— WORK TO BE COMPLETED —
Copy out the material from the line containing "How do I perform: Switch" through the end of the material, inclusive, shifting every coordinate in the answers by adding 93 to each number. Leave the pictures out.

──────────

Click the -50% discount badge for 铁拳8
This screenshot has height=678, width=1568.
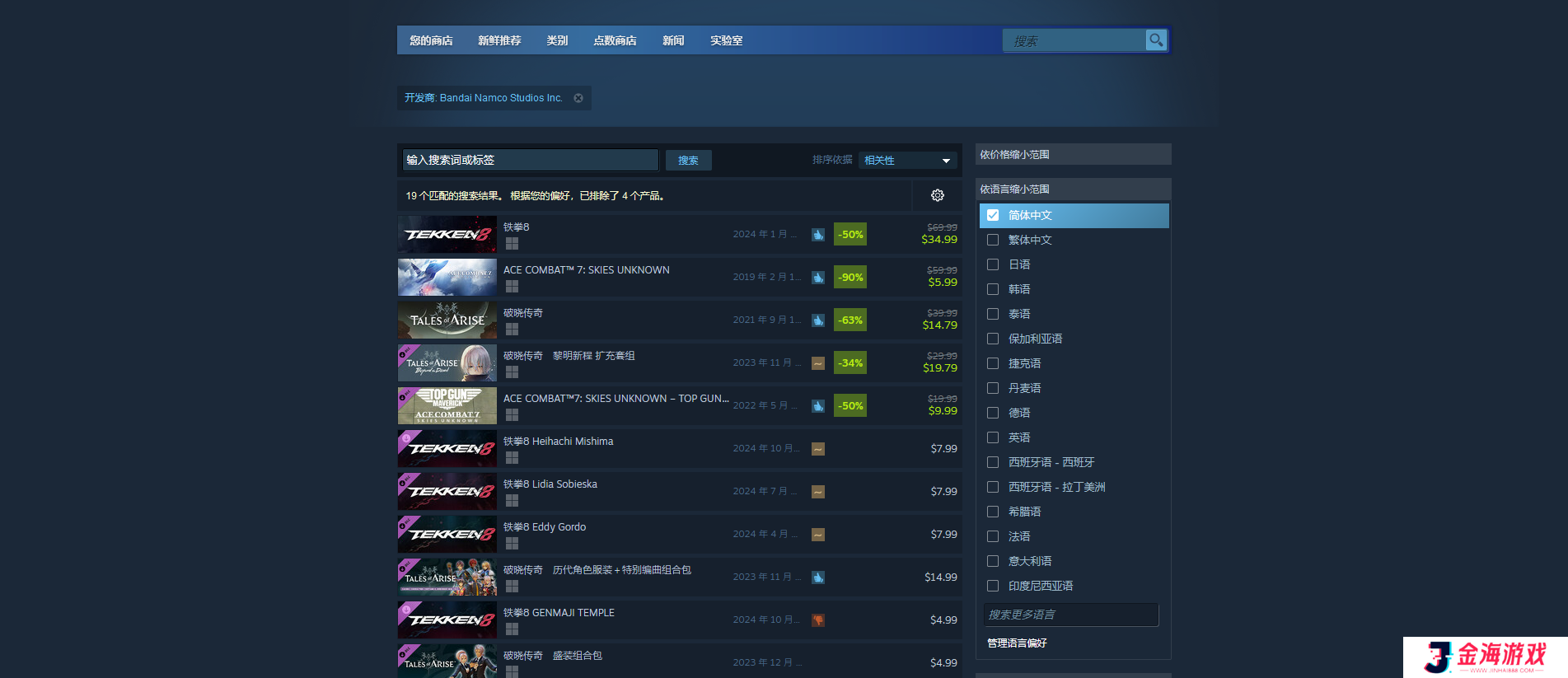click(850, 235)
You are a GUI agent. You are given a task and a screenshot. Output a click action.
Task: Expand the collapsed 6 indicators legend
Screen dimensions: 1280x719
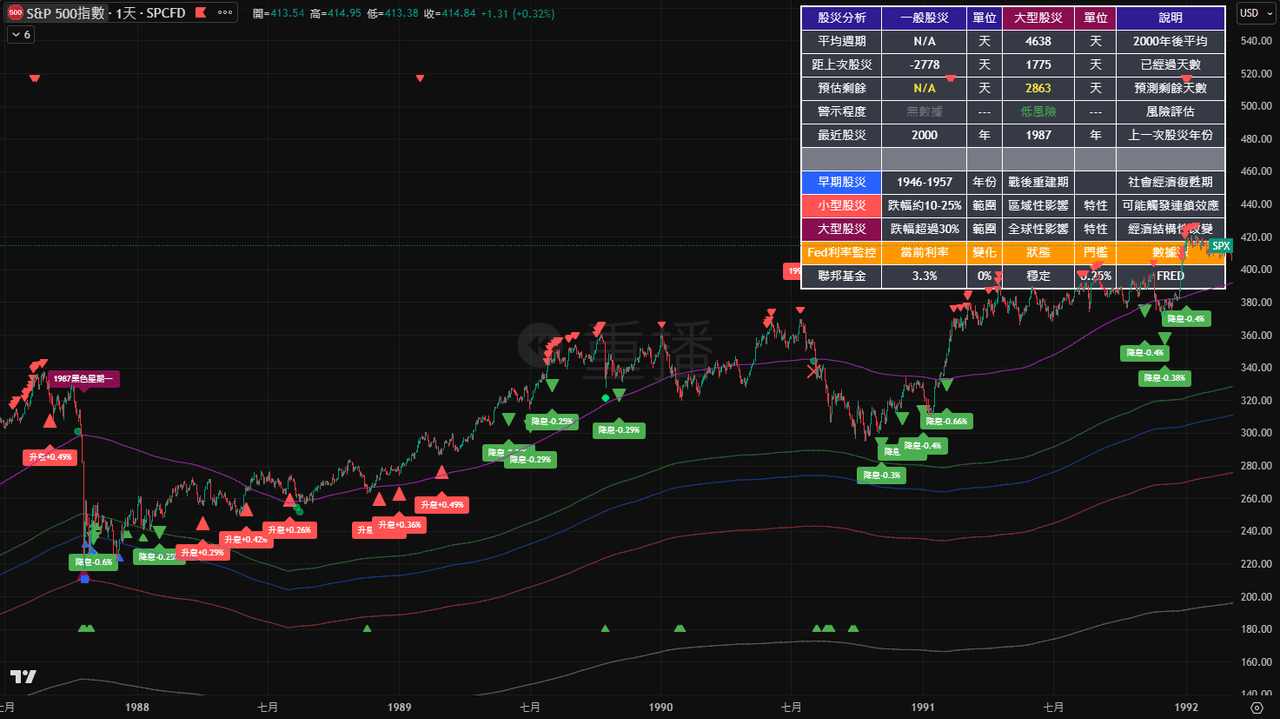pos(21,34)
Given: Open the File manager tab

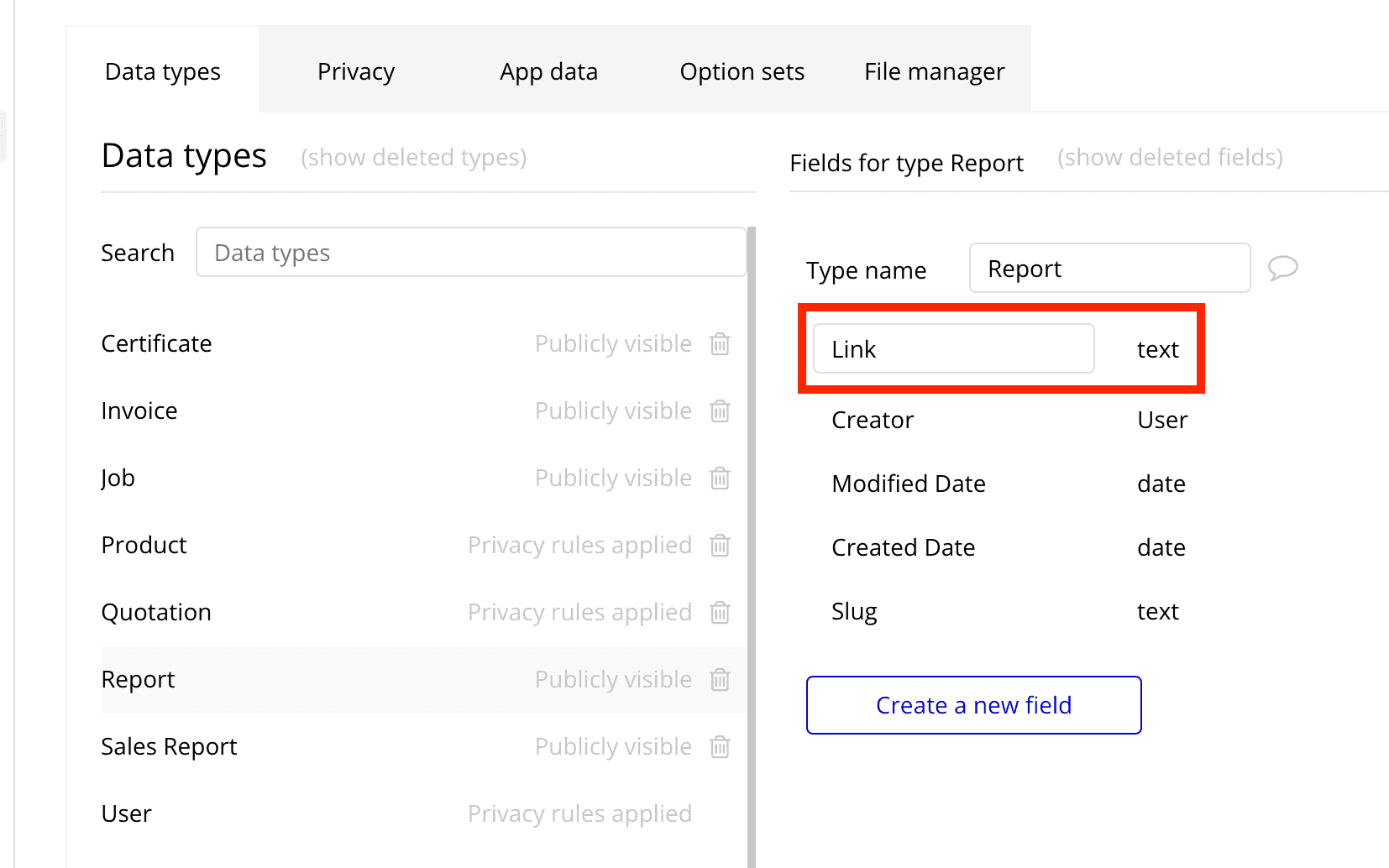Looking at the screenshot, I should click(x=934, y=72).
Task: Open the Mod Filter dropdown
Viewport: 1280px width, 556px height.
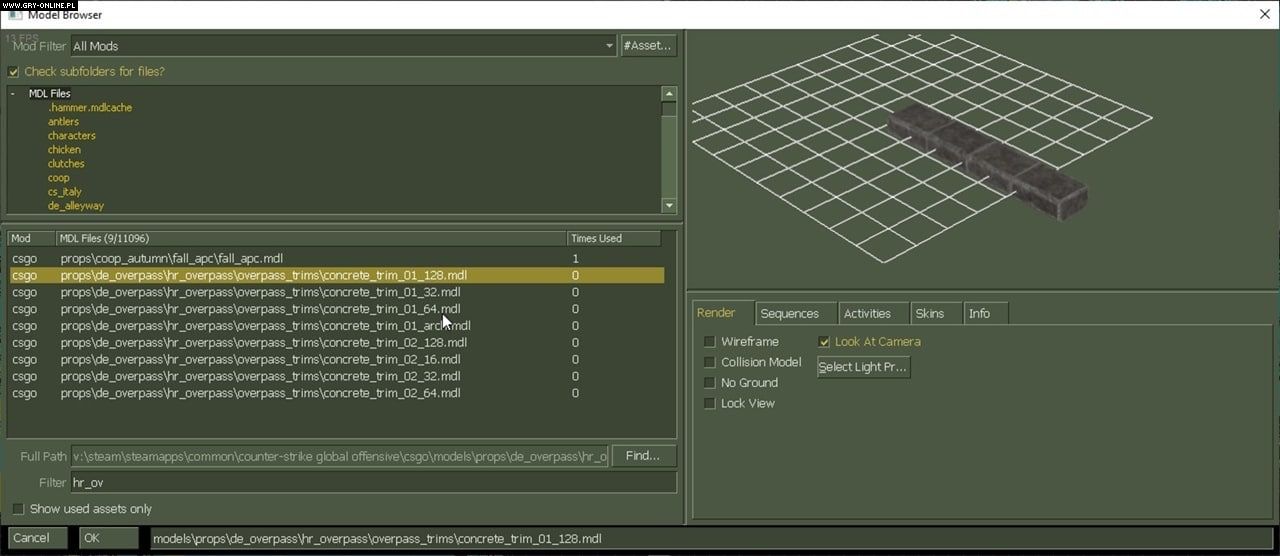Action: 609,46
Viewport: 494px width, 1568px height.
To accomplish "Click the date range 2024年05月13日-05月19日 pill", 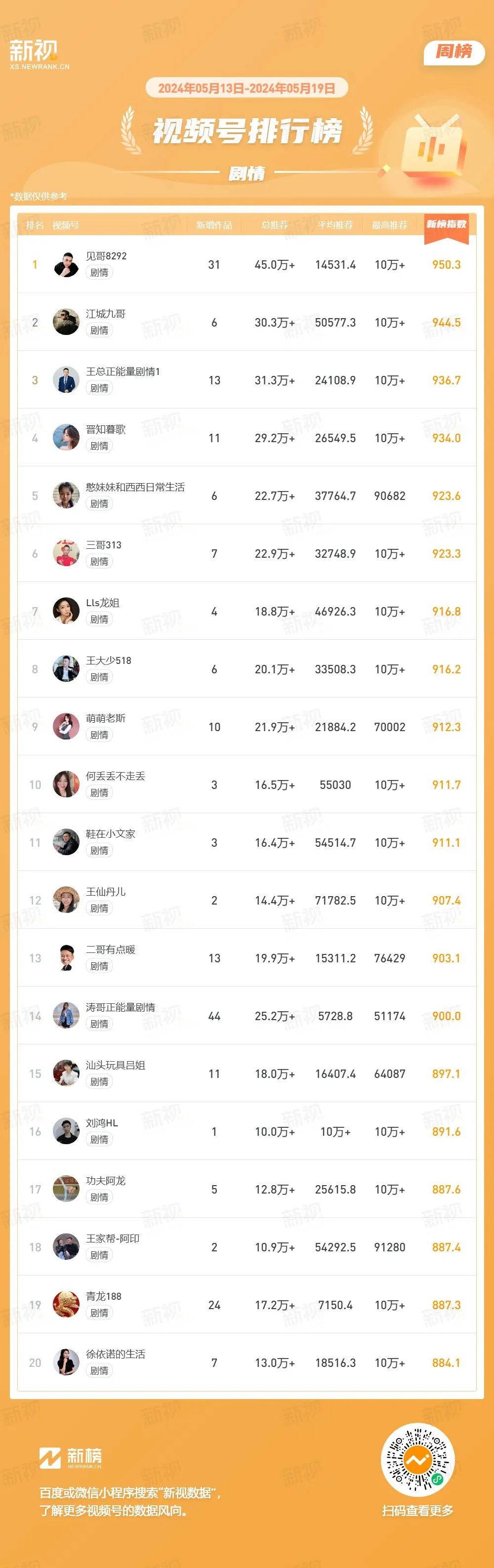I will (247, 88).
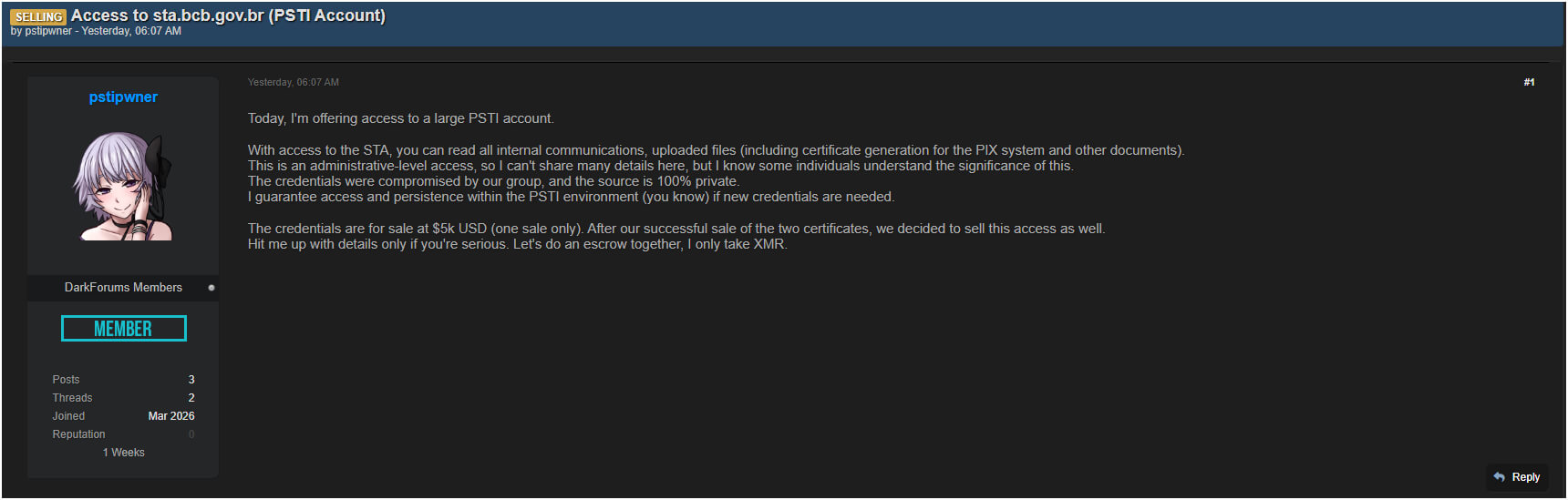Screen dimensions: 1568x500
Task: Click the offline status dot indicator
Action: [x=211, y=288]
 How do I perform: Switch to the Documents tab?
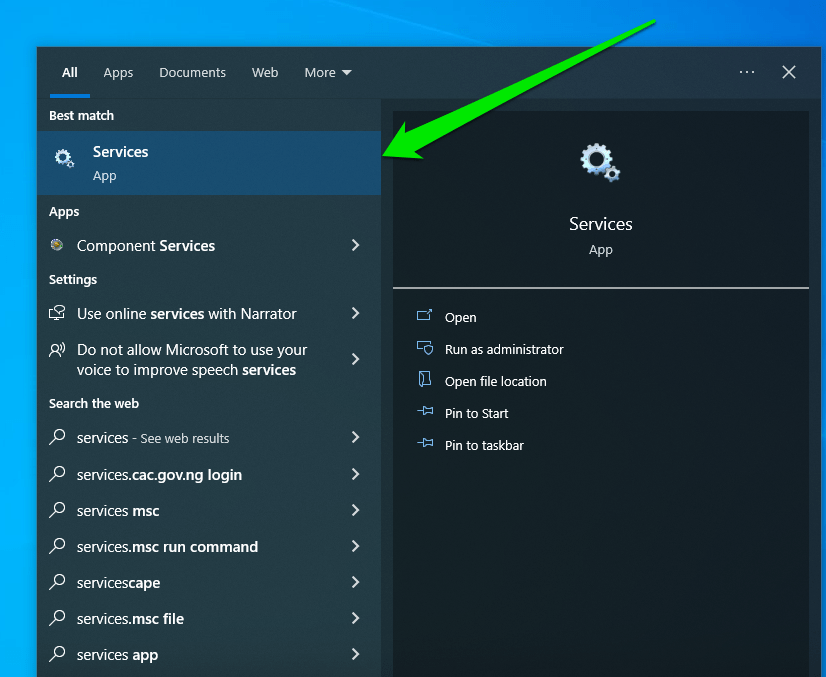coord(192,72)
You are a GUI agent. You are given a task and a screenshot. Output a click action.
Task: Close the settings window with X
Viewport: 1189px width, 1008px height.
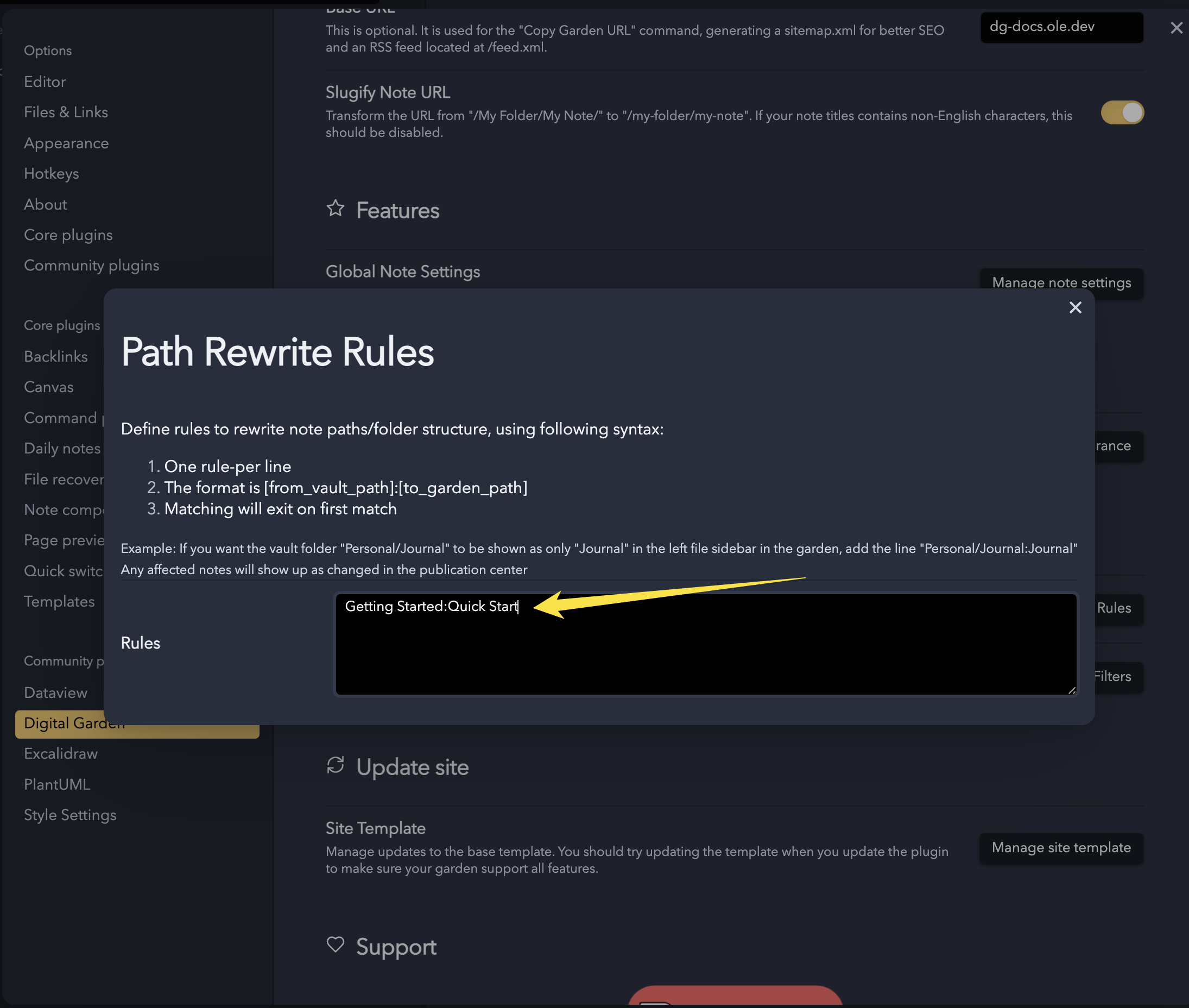click(1176, 28)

──────────

— TASK ANSWER —
 How do I perform: Switch to the Documents tab?
coord(285,165)
You are a GUI agent. You are given a task and a screenshot. Output a click action.
Task: Close the settings window with X
Viewport: 1189px width, 1008px height.
click(1269, 121)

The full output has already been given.